[Requirement] Copy out the lines from the line with "Webdesign (389, 2067)" to the line with "Julia Schnizlein (46, 1888)", renaming "Webshops" to "Online winkels" and leaving everything else unchanged.

[The input]

# # # #

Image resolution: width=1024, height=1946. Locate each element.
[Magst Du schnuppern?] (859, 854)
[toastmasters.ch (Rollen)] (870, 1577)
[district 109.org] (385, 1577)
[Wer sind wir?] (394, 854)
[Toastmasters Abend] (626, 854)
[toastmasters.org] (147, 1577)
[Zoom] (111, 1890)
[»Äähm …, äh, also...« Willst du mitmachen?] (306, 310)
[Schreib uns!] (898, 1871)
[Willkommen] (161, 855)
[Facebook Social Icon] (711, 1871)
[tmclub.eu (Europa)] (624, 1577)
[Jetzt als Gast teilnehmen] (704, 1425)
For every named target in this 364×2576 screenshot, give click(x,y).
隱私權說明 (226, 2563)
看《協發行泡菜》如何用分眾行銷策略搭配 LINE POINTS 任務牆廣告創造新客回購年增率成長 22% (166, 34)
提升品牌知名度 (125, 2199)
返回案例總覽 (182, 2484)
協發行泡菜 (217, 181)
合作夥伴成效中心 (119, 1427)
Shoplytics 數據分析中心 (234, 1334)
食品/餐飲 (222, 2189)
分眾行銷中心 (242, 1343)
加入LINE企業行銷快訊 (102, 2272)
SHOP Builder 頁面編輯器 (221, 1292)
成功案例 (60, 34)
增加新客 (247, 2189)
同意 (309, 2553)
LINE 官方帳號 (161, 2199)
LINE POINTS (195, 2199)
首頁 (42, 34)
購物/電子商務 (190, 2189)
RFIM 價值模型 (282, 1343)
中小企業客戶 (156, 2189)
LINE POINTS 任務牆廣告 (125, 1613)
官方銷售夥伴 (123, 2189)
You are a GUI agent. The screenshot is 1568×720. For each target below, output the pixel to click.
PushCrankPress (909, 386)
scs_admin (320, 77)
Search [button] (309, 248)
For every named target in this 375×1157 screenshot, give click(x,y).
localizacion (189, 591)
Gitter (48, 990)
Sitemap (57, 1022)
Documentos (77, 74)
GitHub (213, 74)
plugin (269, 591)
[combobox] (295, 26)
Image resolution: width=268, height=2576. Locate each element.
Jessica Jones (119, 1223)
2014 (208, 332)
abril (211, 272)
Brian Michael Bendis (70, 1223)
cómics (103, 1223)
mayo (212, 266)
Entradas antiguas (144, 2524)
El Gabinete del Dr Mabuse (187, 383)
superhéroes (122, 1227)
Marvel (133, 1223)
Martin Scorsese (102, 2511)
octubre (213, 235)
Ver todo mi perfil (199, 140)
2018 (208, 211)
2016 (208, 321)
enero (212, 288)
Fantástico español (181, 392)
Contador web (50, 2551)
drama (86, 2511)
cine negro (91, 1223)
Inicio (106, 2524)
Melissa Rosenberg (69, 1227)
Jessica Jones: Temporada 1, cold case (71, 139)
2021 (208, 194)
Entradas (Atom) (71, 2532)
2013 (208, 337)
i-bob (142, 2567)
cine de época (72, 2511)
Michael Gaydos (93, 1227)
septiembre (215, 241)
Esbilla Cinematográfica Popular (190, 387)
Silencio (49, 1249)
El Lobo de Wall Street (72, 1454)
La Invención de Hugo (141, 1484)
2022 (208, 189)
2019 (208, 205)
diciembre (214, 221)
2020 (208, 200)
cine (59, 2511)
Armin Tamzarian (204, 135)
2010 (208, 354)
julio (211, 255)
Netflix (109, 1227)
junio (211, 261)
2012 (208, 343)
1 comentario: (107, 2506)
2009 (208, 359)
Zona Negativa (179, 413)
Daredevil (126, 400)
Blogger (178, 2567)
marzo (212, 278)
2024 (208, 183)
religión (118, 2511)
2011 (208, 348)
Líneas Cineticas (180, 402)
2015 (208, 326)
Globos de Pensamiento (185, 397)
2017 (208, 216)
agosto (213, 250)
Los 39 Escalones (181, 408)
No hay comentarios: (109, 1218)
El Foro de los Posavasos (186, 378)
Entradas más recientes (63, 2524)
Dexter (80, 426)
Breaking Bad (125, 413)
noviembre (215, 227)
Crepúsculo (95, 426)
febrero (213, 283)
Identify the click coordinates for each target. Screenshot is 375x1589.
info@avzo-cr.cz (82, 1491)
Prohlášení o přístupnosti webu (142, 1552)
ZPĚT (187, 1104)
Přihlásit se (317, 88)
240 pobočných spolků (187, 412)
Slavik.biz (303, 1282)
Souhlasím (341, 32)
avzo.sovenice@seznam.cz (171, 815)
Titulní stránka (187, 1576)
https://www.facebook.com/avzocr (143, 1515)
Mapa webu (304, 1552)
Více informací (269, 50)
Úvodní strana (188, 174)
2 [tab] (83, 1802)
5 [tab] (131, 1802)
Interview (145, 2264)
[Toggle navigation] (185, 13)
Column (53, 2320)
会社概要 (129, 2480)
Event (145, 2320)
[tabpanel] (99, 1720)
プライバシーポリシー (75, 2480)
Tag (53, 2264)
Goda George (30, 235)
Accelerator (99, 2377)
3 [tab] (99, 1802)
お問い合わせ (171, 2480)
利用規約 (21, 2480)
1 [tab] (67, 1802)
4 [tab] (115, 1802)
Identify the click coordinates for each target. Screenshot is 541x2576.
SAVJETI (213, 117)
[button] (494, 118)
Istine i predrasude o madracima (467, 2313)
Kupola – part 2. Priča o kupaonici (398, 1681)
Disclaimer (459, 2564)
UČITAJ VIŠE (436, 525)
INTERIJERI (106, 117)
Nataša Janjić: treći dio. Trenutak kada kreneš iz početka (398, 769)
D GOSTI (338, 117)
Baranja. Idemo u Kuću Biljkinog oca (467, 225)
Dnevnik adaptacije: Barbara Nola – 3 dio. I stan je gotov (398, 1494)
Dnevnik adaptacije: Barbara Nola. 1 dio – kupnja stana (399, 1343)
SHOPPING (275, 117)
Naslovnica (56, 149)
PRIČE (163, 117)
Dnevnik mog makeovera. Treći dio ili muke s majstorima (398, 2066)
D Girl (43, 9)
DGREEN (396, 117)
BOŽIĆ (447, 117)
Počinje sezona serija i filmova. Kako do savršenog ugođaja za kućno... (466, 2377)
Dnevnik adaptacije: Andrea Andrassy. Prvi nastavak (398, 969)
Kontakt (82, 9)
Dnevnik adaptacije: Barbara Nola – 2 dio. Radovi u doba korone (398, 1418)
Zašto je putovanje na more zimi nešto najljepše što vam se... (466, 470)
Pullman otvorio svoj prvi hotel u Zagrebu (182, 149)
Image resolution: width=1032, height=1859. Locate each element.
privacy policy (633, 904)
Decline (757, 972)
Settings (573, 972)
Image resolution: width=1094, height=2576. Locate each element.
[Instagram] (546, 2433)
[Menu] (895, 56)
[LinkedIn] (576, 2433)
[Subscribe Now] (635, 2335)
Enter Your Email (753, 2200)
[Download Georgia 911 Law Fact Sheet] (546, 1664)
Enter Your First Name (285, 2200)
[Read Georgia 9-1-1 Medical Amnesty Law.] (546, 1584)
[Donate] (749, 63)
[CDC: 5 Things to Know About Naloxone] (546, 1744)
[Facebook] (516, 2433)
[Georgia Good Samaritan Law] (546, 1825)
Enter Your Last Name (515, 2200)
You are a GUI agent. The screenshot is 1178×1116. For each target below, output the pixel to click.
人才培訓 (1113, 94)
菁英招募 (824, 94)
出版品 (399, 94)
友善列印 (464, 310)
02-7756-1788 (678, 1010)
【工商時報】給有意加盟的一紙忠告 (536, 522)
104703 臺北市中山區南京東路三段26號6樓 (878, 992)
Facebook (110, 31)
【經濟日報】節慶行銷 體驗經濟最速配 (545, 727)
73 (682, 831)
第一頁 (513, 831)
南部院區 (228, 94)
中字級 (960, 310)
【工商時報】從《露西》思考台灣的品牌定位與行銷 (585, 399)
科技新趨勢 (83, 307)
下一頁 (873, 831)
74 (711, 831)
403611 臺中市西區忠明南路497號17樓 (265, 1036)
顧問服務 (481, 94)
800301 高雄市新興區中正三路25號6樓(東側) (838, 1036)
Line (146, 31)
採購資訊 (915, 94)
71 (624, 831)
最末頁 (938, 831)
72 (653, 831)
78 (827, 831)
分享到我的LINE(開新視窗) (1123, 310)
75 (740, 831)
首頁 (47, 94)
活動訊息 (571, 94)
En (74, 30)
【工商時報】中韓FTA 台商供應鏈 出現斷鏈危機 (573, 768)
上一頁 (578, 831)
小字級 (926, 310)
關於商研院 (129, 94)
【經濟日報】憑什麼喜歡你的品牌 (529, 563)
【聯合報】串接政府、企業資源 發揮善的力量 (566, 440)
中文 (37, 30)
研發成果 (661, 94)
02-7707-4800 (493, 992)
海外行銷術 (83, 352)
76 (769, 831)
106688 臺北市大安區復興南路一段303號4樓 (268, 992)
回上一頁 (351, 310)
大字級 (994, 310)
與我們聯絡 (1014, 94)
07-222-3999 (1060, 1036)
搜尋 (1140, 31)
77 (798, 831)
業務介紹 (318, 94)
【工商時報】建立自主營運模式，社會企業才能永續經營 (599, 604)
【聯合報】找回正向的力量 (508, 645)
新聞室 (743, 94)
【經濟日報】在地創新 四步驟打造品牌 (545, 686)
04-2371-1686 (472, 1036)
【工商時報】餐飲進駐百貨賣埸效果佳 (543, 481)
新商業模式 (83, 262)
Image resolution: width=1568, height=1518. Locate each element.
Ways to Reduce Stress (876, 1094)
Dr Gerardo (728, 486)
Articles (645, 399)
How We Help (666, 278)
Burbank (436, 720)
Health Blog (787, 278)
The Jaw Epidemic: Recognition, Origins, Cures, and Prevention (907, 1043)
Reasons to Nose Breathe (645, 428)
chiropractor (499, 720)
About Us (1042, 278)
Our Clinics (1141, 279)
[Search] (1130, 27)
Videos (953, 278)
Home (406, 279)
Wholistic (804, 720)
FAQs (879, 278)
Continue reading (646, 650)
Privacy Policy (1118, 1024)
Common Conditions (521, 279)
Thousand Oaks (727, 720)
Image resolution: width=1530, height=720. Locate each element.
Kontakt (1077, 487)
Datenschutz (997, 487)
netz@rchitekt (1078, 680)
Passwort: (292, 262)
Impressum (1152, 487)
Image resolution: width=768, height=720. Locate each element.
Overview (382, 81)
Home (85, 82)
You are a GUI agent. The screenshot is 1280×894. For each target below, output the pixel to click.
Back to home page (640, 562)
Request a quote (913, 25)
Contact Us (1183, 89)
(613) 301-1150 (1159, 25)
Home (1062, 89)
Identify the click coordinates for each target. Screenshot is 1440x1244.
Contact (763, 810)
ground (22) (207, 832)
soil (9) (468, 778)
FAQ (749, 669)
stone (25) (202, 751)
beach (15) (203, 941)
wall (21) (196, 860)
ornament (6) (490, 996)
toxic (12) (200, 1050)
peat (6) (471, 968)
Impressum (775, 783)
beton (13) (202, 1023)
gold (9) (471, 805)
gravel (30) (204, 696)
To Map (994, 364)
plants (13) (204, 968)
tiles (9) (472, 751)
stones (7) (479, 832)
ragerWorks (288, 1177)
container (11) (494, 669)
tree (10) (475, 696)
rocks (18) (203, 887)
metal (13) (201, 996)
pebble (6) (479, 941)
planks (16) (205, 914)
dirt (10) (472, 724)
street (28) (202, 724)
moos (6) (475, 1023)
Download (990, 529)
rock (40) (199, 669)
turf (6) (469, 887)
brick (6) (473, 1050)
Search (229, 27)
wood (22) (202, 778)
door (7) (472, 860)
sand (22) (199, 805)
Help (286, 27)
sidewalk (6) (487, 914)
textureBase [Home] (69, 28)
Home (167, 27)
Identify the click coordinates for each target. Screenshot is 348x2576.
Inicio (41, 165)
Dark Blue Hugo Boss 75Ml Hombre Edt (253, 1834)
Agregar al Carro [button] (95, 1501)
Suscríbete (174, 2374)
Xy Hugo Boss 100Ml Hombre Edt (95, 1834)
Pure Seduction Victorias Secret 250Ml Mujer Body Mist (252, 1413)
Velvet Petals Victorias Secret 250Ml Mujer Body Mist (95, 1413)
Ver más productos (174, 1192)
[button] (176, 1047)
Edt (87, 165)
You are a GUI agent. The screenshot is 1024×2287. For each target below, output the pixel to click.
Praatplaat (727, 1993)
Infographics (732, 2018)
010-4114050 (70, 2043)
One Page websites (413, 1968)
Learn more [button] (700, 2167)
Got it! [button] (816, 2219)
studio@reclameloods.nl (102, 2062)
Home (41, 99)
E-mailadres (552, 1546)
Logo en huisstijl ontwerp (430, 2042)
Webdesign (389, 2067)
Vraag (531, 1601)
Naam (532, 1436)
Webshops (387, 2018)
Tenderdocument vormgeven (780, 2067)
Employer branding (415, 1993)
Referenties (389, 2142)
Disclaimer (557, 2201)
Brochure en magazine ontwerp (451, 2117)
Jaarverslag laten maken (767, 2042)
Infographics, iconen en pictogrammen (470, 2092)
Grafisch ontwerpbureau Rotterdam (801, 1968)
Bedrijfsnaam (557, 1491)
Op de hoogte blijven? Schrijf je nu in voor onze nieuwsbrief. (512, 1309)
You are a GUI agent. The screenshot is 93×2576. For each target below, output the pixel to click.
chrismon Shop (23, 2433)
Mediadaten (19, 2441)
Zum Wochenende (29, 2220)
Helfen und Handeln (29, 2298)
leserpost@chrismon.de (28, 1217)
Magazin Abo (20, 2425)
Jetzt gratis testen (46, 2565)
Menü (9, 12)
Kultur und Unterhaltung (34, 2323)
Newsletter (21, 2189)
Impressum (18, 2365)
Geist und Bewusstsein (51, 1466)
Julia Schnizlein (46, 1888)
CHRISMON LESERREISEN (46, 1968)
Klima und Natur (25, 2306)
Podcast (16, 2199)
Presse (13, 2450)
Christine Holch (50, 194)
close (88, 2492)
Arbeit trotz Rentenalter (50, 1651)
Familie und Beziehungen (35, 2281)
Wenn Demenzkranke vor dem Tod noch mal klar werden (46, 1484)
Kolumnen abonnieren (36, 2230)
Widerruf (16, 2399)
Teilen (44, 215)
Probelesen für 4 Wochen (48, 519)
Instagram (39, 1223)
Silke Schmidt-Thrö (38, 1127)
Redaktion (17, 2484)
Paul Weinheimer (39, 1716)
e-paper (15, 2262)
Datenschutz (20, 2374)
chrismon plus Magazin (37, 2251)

# # # #

[Result of this exercise]
Webdesign (389, 2067)
Vraag (531, 1601)
Naam (532, 1436)
Online winkels (387, 2018)
Tenderdocument vormgeven (780, 2067)
Employer branding (415, 1993)
Referenties (389, 2142)
Disclaimer (557, 2201)
Brochure en magazine ontwerp (451, 2117)
Jaarverslag laten maken (767, 2042)
Infographics, iconen en pictogrammen (470, 2092)
Grafisch ontwerpbureau Rotterdam (801, 1968)
Bedrijfsnaam (557, 1491)
Op de hoogte blijven? Schrijf je nu in voor onze nieuwsbrief. (512, 1309)
You are a GUI agent. The screenshot is 93×2576. For each target below, output the pixel to click.
chrismon Shop (23, 2433)
Mediadaten (19, 2441)
Zum Wochenende (29, 2220)
Helfen und Handeln (29, 2298)
leserpost@chrismon.de (28, 1217)
Magazin Abo (20, 2425)
Jetzt gratis testen (46, 2565)
Menü (9, 12)
Kultur und Unterhaltung (34, 2323)
Newsletter (21, 2189)
Impressum (18, 2365)
Geist und Bewusstsein (51, 1466)
Julia Schnizlein (46, 1888)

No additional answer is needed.